[PATCH] make lost-tick detection more informative

From: Dave Hansen (haveblue@us.ibm.com)
Date: Tue Feb 04 2003 - 16:36:00 EST


Linus,
Andrew Morton mentioned this when he sent you the lost tick detection
patch.

The new lost-tick detection code can be relatively uninformative when
something using the common_interrupt->do_IRQ path keeps interrupts
disabled for a long time. This patch will record the last interrupt on
the current CPU, and spit it out along with the stack trace.

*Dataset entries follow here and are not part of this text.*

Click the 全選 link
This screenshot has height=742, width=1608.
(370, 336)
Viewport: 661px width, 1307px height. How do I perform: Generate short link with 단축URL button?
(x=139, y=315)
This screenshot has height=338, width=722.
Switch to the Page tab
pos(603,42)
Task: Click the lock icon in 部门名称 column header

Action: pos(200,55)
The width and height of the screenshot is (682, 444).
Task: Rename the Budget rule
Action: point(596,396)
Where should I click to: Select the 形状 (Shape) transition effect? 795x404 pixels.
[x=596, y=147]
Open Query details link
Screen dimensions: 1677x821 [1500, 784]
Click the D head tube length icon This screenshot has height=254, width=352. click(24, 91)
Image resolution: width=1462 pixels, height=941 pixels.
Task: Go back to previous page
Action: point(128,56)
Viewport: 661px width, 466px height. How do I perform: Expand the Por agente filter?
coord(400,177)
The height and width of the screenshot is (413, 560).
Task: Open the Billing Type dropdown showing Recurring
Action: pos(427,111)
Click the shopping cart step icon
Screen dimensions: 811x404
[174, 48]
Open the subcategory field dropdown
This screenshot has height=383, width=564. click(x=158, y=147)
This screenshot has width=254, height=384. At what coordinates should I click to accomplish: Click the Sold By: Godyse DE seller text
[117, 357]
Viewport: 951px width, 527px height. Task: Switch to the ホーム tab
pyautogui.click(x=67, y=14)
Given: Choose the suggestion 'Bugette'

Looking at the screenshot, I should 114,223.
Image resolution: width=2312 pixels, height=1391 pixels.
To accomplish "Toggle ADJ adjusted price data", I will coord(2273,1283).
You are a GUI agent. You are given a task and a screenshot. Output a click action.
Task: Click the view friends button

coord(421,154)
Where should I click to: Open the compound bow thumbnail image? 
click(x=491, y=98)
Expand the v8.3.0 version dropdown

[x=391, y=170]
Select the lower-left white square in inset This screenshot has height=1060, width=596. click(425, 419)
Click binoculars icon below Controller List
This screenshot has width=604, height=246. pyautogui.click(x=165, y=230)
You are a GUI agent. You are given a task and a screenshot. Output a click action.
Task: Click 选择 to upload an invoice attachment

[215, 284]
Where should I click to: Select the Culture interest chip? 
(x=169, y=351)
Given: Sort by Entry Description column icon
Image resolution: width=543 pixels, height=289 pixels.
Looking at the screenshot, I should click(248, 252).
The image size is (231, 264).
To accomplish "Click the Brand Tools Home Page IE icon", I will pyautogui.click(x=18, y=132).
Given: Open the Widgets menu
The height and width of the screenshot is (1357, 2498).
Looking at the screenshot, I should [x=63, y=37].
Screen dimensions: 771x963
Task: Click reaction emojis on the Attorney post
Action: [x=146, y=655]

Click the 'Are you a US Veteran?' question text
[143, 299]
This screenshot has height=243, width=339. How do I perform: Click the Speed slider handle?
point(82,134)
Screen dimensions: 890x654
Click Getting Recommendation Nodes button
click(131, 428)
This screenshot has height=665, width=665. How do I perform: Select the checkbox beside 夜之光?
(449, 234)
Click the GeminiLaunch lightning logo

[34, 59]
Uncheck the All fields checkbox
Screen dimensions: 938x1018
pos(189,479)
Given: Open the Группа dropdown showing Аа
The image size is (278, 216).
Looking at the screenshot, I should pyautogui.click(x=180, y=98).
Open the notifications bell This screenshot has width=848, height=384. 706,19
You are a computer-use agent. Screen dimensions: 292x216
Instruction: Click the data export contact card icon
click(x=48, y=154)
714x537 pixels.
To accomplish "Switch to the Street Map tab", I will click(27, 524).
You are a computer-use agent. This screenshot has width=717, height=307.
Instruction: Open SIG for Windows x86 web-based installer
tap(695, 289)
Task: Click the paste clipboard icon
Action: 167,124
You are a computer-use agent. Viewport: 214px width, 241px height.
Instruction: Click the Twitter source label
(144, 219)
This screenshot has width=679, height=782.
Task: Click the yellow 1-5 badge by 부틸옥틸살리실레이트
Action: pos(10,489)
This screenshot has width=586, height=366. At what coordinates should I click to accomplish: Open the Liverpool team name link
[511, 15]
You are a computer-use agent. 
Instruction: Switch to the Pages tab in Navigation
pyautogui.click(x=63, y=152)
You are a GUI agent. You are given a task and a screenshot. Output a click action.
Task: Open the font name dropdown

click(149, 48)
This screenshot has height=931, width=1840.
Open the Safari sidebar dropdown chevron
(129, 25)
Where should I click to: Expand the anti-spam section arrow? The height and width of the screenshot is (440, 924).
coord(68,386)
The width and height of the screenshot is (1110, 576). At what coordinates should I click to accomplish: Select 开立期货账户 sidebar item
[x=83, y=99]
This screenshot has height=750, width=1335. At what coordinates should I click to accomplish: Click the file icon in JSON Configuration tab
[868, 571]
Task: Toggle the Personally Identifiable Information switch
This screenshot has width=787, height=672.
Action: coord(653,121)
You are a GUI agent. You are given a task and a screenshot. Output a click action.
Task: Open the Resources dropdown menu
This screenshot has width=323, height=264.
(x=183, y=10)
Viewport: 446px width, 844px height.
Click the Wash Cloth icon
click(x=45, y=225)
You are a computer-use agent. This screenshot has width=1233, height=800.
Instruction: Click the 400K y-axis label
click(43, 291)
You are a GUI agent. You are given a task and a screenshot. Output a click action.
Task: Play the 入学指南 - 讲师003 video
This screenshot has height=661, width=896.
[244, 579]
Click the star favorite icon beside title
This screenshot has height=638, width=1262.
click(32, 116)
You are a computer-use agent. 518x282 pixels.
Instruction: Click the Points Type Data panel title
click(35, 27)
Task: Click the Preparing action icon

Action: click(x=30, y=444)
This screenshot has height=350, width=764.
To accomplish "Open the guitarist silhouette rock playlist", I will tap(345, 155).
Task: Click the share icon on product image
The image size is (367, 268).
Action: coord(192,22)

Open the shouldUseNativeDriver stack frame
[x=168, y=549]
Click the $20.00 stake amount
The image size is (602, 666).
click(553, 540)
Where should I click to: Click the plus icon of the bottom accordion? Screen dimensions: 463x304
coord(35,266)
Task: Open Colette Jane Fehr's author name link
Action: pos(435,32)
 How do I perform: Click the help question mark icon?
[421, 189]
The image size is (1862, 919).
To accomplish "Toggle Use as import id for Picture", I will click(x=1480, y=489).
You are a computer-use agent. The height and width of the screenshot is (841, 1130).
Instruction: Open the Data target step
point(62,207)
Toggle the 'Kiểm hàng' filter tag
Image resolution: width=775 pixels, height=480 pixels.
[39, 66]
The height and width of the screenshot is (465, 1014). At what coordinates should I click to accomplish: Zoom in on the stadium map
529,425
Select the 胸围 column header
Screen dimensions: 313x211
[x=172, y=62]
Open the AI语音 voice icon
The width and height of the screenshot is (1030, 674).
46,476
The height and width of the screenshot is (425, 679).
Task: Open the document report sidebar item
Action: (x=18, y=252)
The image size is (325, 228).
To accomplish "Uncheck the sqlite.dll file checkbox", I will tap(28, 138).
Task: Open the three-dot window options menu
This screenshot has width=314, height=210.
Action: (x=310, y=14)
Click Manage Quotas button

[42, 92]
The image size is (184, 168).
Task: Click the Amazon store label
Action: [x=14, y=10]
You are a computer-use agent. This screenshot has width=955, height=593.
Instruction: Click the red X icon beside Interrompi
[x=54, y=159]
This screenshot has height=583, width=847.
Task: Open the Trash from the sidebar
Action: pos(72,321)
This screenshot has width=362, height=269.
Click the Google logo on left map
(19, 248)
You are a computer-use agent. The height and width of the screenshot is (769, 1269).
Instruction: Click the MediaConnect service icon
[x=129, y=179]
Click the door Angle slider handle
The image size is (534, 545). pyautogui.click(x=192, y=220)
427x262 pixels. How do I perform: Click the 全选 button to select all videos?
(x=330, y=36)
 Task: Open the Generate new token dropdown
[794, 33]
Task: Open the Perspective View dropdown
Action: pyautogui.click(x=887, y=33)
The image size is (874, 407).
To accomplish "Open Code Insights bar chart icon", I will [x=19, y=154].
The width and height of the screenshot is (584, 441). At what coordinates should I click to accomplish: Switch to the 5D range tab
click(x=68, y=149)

I ignore
the timer interrupt, because it is always running when this detection
occurs, and would overwrite the previous interrupt that took a long time.

You can now turn this on with a boot-time option with the same name as
x86-64: "report_lost_ticks". I don't like the default of 5, so I let it
take a plain report_lost_ticks, or report_lost_ticks=100, if you want.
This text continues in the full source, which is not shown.